- Developer(s): Distinctive Software
- Publisher(s): Accolade
- Designer(s): Jeff Sember Don Mattrick
- Composer(s): Patrick Payne
- Platform(s): Apple II, Commodore 64
- Release: 1987
- Genre(s): Adventure

= Accolade's Comics =

1987 video game

Accolade's Comics (shown as Accolade Comics in the game) is an adventure game released in 1987 and published by Accolade. It was developed by the co-founders of the Canadian firm Distinctive Software, Don Mattrick and Jeff Sember. The game intersperses action games into the plot.

==Gameplay==
The protagonist of the game is wisecracking secret agent Steve Keene.
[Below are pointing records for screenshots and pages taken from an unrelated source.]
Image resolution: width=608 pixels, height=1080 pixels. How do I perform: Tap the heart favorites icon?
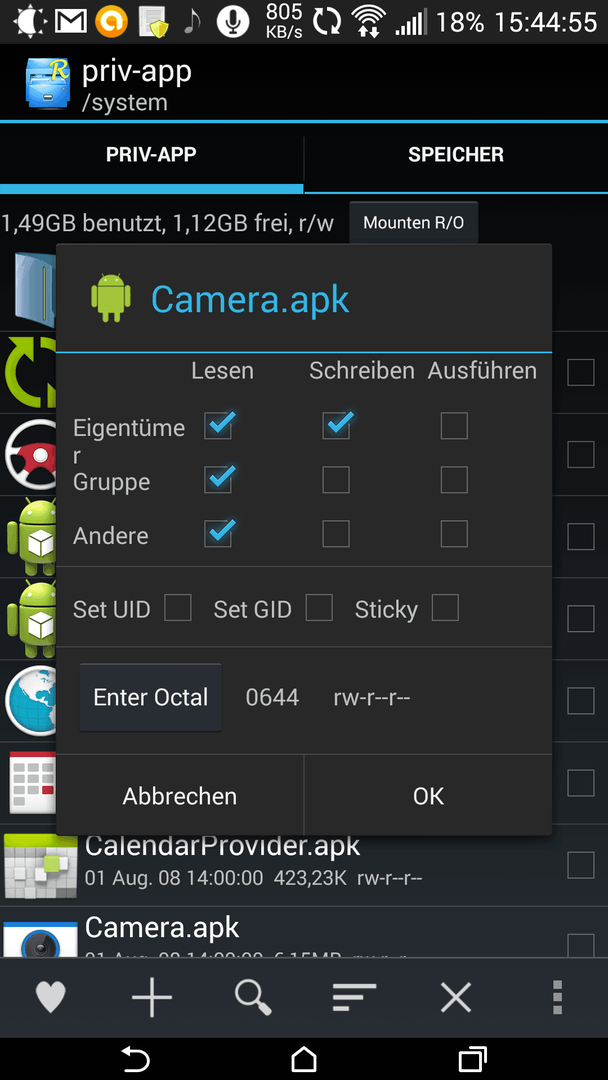[x=50, y=997]
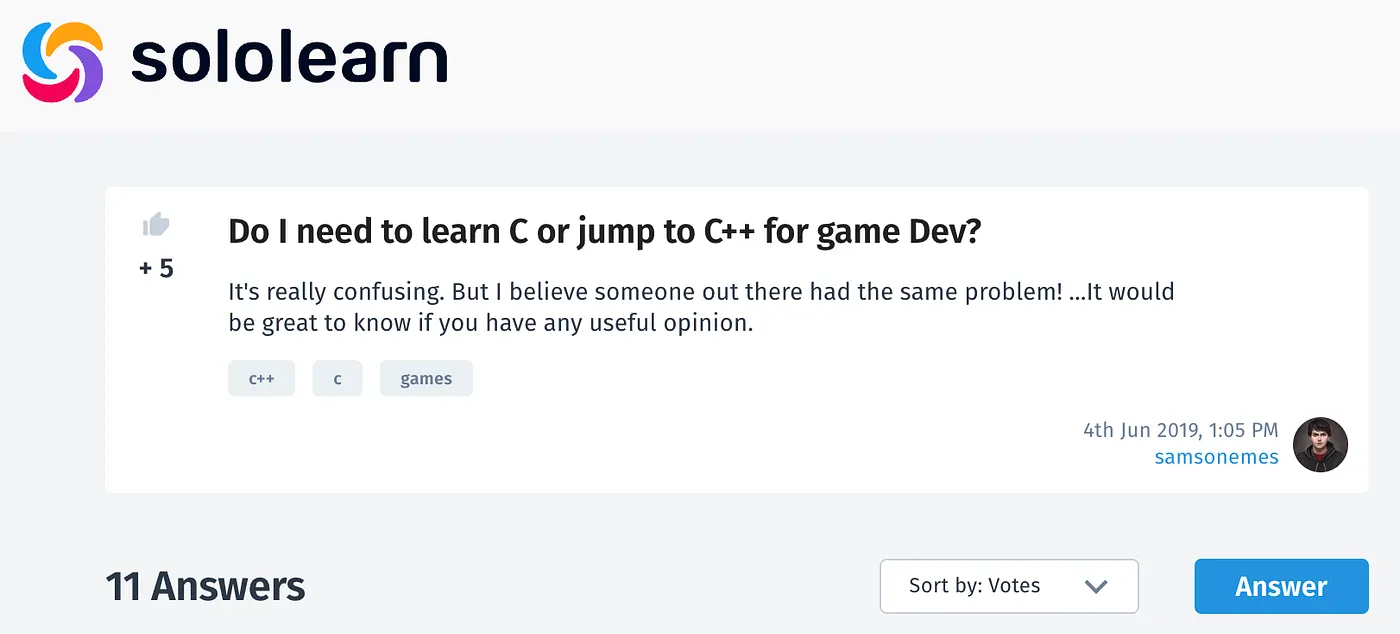The image size is (1400, 634).
Task: Click the Sololearn swirl logo icon
Action: (62, 62)
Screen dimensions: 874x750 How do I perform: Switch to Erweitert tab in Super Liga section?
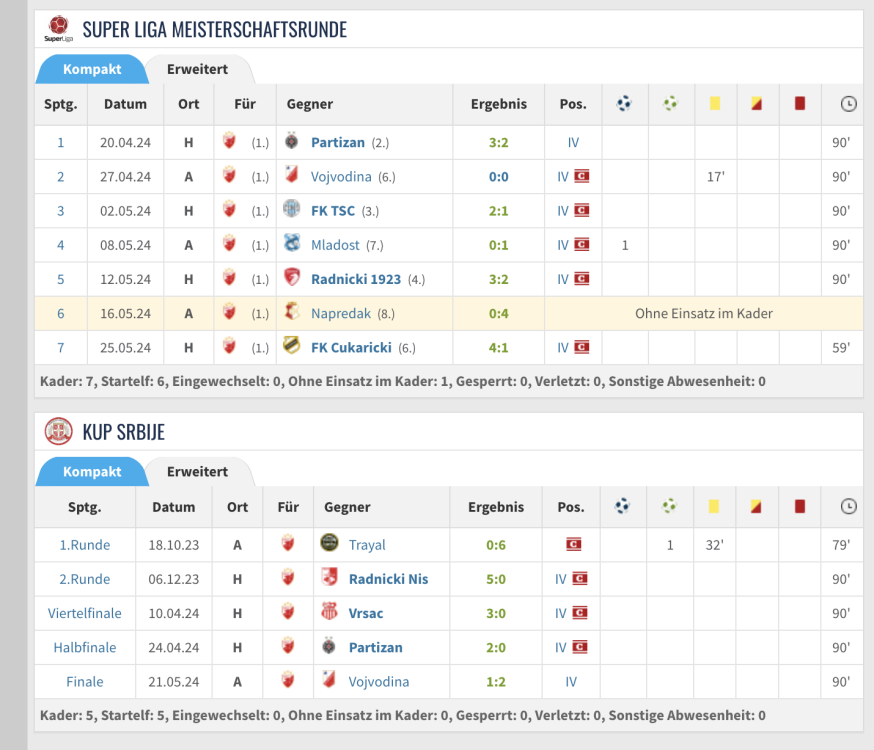197,69
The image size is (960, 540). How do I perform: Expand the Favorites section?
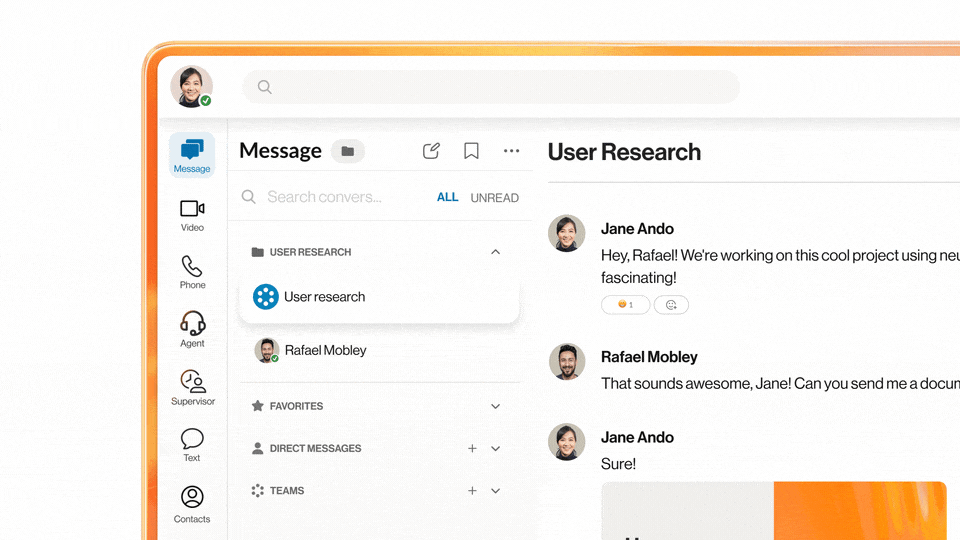tap(495, 406)
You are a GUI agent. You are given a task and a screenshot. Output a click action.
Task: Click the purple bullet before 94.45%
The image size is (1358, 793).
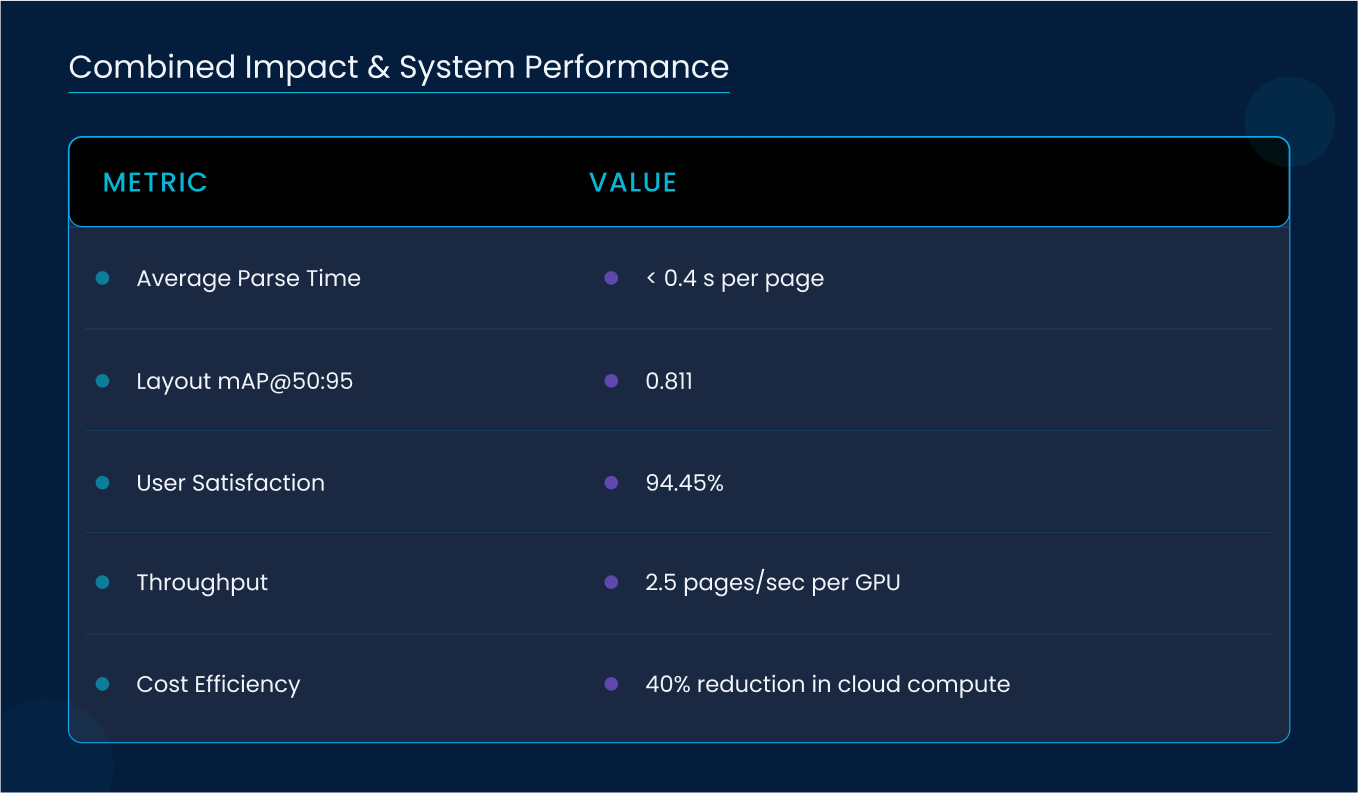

In the first scene, Keene is summoned to headquarters by his chief, who sends him on one of two missions.

Game play involves multiple adventures in two arenas: panels of a comic book page where dialogue and actions are selected for Steve that may or may not determine what will happen on the next panel (similar to the Choose Your Own Adventure book format); and traditional scrolling action boards where Steve is a moving character doing the physical task necessary (e.g. swimming, jumping, shooting) to advance through the stage.

Steve can lose a life inside the comic page portions as well as the motion portions. If this happens, the game "rewinds" a few panels, forcing the player to re-do these panels until the crisis point is reached again.

==Reception==
In the June 1987 edition of Questbusters, Shay Addams admired the "dynamic artwork" with "sophisticated spot animation" that was "presented in an inventive manner". But he found the internal arcade mini-games were "way too slow to have any fun." He concluded by calling Comics "lightweight entertainment that you may want to check out just to see the innovative illustration scheme. But don't plan on completing it unless you love playing rather flimsy videogames.

In the June-July 1987 edition of Computer Gaming World, Jasper Sylvester admired the game's satirical tone and writing, but criticized the repetitive arcade sequences.

In the November 1987 edition of Compute!, Robert Bixby thought that Comics represented "the new wave in adventure software [...] brightly lit and humorous, and sophisticated enough to poke fun at itself and its genre." Sylvester noted that the graphics-intensive program required a "a lot of disk swapping", and that load times were slow. He criticized the program for forcing the player to re-do some of the storyline each time the character died. However, these issues were minor, and Bixby concluded "With features that will appeal to children and adults, videogame addicts, and adventure aficionados, Comics is a winner from beginning to end. Or as close to the end as I was able to get after several days of trying. I'm still trying."